Discussions relating to John Fowles' novel The French Lieutenant's Woman.

The extremely active narrator

Postby Hayashi on Sat Apr 12, 2008 5:45 am

Why is Fowles, as a narrator, extremely active here?
He uses not only talkative narrator, suggestion of endings, trying to change the destinies of the characters, and besides, the appeared narrator with beard. (Why haven’t many people tried to think about this?) Why does Fowles need to be so active here? Of course the answer is to delude readers. He must be busy not to be found by readers that he is not the creator of the story. There is something peculiar about the FLW as a heterosexual story. Sarah’s behavior is sometimes puzzling. However, as Sarah is not woman but the PRB(young painters who sought freedom and independence in the moral of the conservative Royal Academy), all riddles are solved.
The FLW is about the relationship between the painters and their patron. Sometimes
an artist and a patron are like lovers. Especially the patron as Ruskin cannot love woman. The PRB was, femme fatale, to John Ruskin’s life.
I watched the film and read the novel eagerly.
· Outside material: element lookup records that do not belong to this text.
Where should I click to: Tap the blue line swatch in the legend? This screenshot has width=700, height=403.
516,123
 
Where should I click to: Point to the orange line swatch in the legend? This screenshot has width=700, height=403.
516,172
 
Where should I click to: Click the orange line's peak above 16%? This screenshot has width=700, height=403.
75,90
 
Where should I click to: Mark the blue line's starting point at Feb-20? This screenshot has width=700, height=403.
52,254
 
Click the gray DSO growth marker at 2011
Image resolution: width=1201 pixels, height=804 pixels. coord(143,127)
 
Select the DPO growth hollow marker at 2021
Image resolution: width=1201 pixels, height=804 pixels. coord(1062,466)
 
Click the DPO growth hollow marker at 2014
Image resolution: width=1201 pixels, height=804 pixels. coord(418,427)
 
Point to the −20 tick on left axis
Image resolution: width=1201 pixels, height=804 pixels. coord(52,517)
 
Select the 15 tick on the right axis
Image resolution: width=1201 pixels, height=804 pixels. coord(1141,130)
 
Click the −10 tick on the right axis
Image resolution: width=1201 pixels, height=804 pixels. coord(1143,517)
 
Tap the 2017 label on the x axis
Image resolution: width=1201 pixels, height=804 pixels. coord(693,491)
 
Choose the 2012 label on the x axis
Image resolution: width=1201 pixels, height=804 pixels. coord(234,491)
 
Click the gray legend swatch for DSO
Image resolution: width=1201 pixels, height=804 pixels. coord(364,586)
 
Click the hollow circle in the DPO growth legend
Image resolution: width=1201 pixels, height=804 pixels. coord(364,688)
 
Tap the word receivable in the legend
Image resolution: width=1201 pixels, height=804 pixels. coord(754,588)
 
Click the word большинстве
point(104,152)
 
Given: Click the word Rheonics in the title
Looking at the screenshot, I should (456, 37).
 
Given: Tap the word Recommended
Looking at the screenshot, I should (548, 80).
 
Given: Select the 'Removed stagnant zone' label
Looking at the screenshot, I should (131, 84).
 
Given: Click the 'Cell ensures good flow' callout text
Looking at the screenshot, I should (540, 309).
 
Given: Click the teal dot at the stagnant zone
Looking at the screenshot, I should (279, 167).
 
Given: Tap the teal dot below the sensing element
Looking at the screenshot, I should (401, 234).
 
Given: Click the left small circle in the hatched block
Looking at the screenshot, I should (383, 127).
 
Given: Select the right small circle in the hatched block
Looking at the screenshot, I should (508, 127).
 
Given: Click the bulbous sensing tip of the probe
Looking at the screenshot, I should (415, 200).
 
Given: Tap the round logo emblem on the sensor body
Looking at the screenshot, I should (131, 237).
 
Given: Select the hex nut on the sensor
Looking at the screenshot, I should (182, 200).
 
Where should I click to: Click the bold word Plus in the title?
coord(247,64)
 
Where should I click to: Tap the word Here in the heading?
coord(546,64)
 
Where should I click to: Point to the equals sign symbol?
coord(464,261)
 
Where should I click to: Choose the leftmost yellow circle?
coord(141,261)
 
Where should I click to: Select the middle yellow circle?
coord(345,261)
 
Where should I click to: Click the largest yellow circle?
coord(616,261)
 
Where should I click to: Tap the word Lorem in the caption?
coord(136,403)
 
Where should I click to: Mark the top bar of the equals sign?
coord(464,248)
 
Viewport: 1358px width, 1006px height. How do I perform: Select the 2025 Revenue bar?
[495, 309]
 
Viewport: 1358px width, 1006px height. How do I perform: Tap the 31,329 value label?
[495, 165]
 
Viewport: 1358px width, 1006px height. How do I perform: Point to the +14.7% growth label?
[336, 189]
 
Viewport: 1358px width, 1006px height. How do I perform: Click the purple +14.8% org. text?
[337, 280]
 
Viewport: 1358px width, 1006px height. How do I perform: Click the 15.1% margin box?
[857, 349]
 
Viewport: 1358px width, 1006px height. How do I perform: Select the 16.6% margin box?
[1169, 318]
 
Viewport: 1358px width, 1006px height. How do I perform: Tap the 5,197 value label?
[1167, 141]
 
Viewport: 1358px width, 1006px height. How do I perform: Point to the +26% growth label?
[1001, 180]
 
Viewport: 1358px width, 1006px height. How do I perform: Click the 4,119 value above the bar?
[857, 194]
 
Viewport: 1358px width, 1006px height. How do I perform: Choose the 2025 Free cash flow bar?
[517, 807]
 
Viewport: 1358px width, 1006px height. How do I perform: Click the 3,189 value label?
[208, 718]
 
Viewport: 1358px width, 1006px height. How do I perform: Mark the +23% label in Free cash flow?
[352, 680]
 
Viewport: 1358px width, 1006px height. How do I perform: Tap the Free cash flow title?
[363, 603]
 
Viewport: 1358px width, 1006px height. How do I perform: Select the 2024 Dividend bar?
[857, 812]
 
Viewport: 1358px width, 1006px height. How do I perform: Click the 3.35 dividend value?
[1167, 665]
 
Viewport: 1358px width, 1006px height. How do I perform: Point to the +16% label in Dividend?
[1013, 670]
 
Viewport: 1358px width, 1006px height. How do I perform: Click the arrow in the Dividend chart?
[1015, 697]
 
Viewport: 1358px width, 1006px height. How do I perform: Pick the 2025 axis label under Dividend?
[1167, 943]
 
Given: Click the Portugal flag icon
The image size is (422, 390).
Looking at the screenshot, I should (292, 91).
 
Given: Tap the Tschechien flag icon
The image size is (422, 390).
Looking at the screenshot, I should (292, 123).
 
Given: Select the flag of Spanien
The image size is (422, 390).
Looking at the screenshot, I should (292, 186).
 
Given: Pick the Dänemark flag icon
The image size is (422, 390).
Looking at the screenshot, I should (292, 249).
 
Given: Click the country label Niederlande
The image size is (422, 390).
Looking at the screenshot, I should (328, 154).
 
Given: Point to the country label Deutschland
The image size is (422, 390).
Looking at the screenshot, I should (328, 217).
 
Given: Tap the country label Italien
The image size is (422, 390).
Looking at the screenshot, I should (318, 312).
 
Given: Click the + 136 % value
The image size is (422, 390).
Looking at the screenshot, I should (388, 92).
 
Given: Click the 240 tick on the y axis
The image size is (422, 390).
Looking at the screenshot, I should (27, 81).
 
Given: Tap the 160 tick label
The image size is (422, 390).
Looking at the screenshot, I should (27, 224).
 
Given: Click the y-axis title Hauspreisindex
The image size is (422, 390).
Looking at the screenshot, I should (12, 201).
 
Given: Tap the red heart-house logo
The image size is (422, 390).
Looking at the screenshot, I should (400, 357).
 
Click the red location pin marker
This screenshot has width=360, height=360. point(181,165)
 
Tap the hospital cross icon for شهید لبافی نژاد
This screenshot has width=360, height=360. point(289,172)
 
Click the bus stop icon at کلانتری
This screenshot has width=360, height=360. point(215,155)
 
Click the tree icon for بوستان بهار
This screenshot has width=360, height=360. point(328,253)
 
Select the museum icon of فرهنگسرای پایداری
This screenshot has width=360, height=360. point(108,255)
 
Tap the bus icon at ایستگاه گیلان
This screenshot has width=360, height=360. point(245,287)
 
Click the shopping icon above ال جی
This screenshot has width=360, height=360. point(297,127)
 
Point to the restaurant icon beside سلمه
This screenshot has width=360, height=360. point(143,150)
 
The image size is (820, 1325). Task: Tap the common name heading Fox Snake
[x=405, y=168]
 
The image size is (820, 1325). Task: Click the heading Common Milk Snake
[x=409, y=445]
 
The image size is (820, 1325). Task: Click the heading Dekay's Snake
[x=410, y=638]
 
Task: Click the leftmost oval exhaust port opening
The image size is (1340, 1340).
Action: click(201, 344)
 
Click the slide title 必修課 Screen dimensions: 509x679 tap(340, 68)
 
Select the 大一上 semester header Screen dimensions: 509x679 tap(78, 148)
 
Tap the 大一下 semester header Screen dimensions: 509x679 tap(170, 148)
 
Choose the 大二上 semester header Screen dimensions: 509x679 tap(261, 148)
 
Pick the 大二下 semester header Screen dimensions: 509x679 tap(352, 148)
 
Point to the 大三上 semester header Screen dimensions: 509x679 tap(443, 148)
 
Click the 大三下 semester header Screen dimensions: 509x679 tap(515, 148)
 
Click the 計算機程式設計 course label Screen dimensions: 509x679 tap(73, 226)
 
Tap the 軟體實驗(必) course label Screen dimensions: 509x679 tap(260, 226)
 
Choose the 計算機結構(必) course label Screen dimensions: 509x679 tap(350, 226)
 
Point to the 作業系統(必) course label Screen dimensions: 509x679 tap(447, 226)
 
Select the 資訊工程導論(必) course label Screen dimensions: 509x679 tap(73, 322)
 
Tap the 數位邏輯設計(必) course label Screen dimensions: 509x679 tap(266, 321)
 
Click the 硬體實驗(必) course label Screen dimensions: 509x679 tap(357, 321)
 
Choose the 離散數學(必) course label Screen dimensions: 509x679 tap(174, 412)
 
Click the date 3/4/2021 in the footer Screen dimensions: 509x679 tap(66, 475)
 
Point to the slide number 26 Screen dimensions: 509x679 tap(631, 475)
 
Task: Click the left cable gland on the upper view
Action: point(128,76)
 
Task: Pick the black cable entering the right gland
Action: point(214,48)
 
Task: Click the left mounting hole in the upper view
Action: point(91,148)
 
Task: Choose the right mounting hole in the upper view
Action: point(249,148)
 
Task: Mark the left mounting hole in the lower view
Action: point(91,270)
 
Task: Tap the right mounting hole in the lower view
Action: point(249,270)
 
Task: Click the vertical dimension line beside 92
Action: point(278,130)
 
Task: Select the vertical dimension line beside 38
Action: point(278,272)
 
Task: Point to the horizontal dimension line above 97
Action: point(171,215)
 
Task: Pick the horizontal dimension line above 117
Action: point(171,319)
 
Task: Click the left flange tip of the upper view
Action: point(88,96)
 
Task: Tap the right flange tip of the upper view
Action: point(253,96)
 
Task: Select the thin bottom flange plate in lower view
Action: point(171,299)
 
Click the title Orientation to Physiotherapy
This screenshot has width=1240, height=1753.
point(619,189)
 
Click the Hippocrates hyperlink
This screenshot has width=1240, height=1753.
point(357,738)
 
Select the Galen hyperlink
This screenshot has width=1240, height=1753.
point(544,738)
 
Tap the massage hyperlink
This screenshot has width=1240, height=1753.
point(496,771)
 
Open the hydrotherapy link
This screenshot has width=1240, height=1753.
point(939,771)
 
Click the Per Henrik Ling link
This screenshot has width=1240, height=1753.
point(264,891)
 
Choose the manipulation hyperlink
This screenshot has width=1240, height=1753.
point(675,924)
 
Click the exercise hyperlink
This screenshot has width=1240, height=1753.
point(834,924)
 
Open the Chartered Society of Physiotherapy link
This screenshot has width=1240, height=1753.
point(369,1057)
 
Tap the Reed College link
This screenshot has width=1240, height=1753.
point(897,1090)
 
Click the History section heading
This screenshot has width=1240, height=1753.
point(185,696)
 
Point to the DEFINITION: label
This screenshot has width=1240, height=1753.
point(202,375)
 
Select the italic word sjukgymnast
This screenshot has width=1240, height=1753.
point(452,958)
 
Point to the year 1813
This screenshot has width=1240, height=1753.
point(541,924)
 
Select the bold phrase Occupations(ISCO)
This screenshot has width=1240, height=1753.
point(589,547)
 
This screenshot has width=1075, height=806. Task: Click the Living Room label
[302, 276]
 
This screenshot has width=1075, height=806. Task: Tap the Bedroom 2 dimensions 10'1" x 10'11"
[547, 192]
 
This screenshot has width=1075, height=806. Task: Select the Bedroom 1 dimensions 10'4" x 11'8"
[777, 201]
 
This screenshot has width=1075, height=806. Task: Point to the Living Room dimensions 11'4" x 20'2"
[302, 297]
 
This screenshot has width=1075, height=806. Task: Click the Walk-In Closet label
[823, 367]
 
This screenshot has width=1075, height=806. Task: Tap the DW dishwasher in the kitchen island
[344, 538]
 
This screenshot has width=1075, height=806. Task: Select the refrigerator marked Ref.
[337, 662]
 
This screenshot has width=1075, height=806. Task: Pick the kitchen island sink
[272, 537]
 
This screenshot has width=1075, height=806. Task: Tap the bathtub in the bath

Later I had a chance to learn about the PRB and Ruskin as the Victorian art history. Then I felt the track between the PRB and Ruskin was familiar. I felt I had read this story before. Main characters of both stories are the same.
Ruskin and his virgin wife Effie (it was well-known) met scandalous and mysterious PRB in the Royal Academy of Art as Charlse and his fiancee Ernestina meet scandalous and mysterious Sarah in Lyme Regis in the Victorian age.
Sir Joshua Reynolds was a symbol of the conservative and formalism moral of the Royal Academy of Arts as Sarah’s old obstinate lady employer is a symbol of the rigid moral of the Victorian society.
We should not ask magicians about the truth of their tricks. Magicians would not tell. We find enough evidence, and we don’t need their answers. It is time to be disillusioned by the magus Fowles.